A 45-year-old man is brought to the emergency department with a toe injury. The patient states he was at a cookout drinking alcohol when he developed pain in his great toe and noticed bleeding while walking. He stumbled and thinks he stepped on a broken piece of glass. He denies any other injuries or loss of consciousness. He is intoxicated with a Glasgow Coma Score 14–15 (for slight verbal disorientation at the time), is slightly agitated but redirectable, and has stable vital signs. Examination of his toe shows tenderness to palpation without deformity, and there are no signs of neurovascular compromise. His injury is shown in Figure 1. A radiograph is negative for fracture or foreign body. What do you suspect happened?

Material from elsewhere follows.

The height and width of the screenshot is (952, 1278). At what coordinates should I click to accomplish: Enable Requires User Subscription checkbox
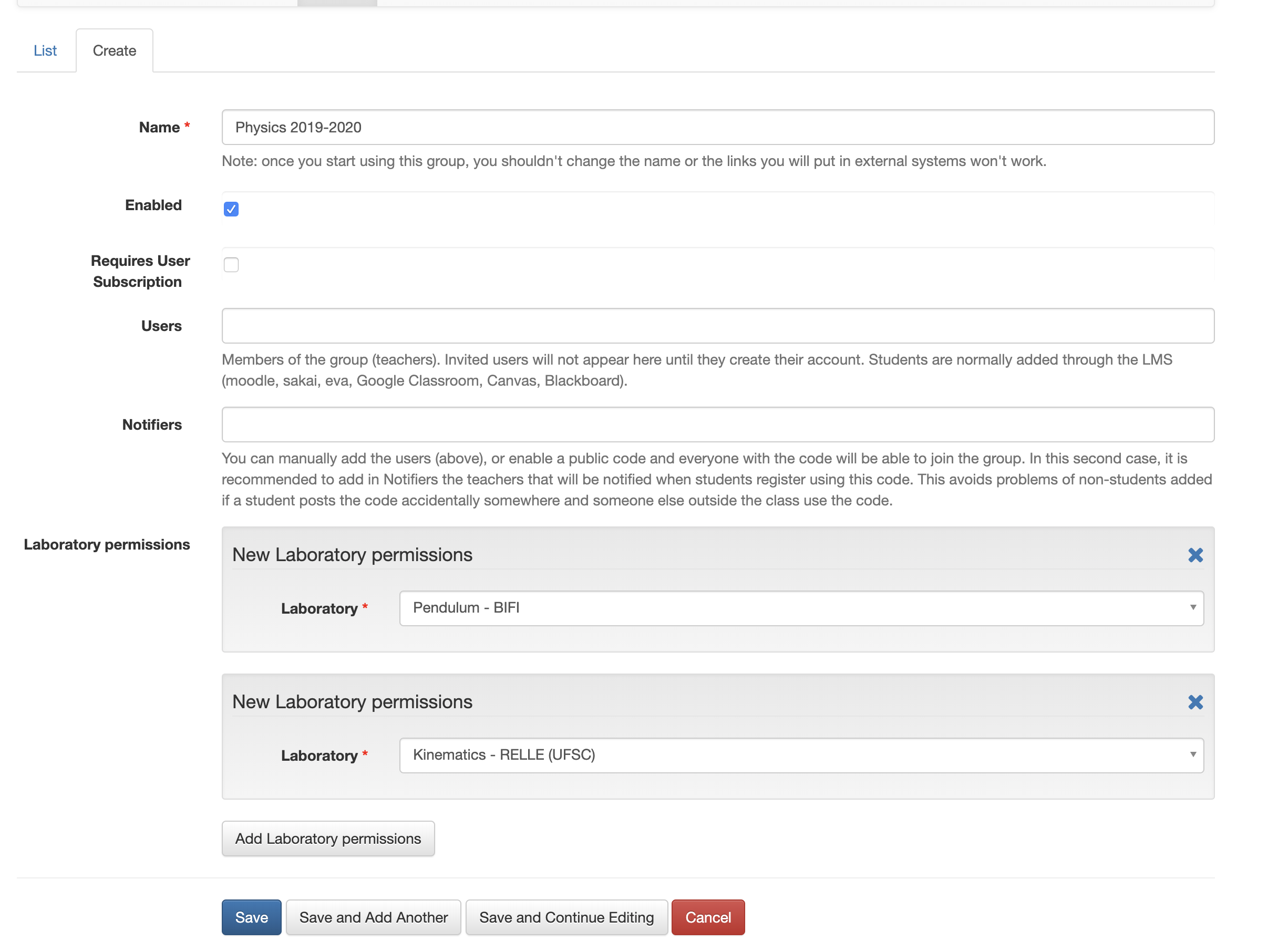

Explore This IssueACEP Now: Vol 40 – No 07 – July 2021
Describing and Classifying Wounds
From a forensic and mechanistic perspective, traumatic injuries can be divided into two categories: blunt trauma and sharp force trauma. Blunt trauma results from an impact with a dull, firm surface or object. Injuries can be patterned (ie, the characteristics of the wound suggest a particular type of blunt object) or nonspecific. Blunt trauma is typically caused by contact with a solid, firm surface (floor or ground) or with an object (such as a fist, bat, or bottle). Sharp force trauma describes an injury produced by an instrument with a thin edge or point (ie, sharp cutting implements).

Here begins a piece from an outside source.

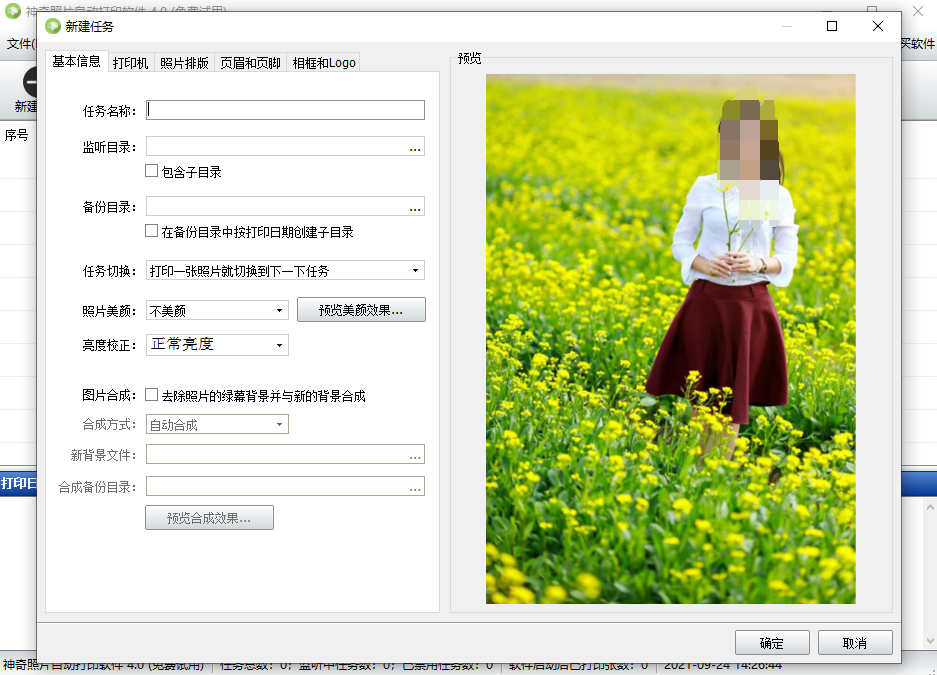Focus the 任务名称 text field
The height and width of the screenshot is (675, 937).
286,110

Blunt trauma injuries include abrasions, bruises/contusions, hematomas, avulsions, fractures, and lacerations. Sharp force injuries include stab wounds, incised wounds, and cuts. Even though lacerations and cuts both involve a break in the skin, they are not synonymous, and the terms should not be used interchangeably. Most emergency physicians and clinicians use the term “laceration” incorrectly to mean any break in the skin, especially one that requires closure, but it really only applies to those skin breaks that are the result of blunt force trauma or contact with an object. Though they may appear similar, especially if they are linear, they are mechanistically different. Here’s why being precise with these terms, and using the strict definitions, can help documentation, especially for forensics purposes.

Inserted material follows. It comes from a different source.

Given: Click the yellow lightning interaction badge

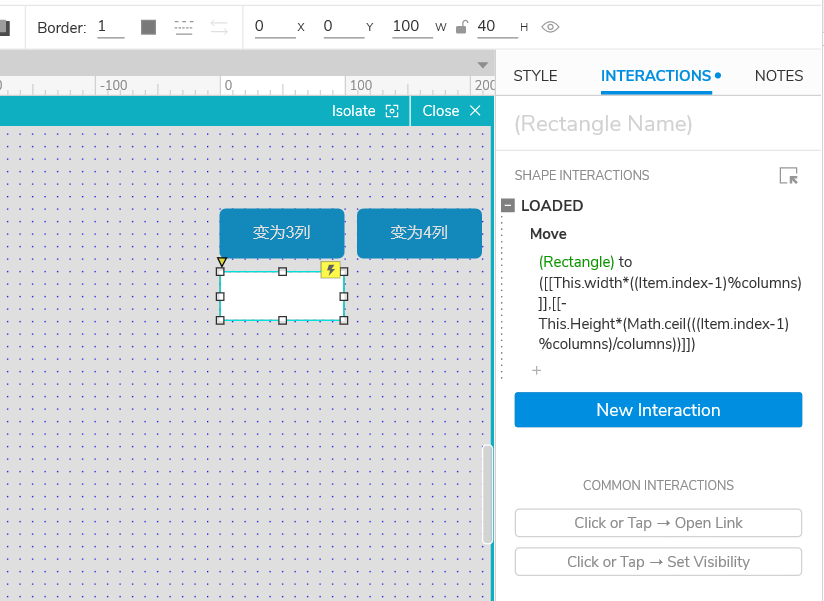Looking at the screenshot, I should (x=331, y=270).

Lacerations are sustained via two mechanisms: crushing and tearing. Crush lacerations occur when tissue is compressed between two objects with enough force to cause skin breakage. Lacerations are usually full thickness and are seen when the skin and soft tissue are crushed between the impacting object and underlying bone. Lacerations are often linear but can be irregularly shaped. Blood vessels and nerves can be exposed. The wound edges of a laceration are frequently irregular, bruised, or macerated. Such wounds may be contaminated. Delicate tissue bridges can be seen within the depth of the wound. In fact, tissue bridging is the hallmark finding in lacerations. In cuts, these tissue bridges are disrupted by the sharp edge of the weapon.
Split lacerations occur when tissue is stretched at two points resulting in splitting or tearing at the weakest point in between. This mechanism is classically seen in genital trauma following sexual assault. The wound edges of split lacerations may not exhibit damaged wound edges and may not include tissue bridging.
Sharp force wound edges are characteristically sharp, clean, unbruised, unabraded, and inverted. There is no tissue bridging, and the injuries tend to be more linear. The deeper tissues are cut cleanly in the same plane. Stab wounds are deeper than their length or width and occur when a sharp object is thrust into the skin. Incised wounds and cuts are greater in width and/or length than depth and occur when a sharp implement is dragged over the skin surface.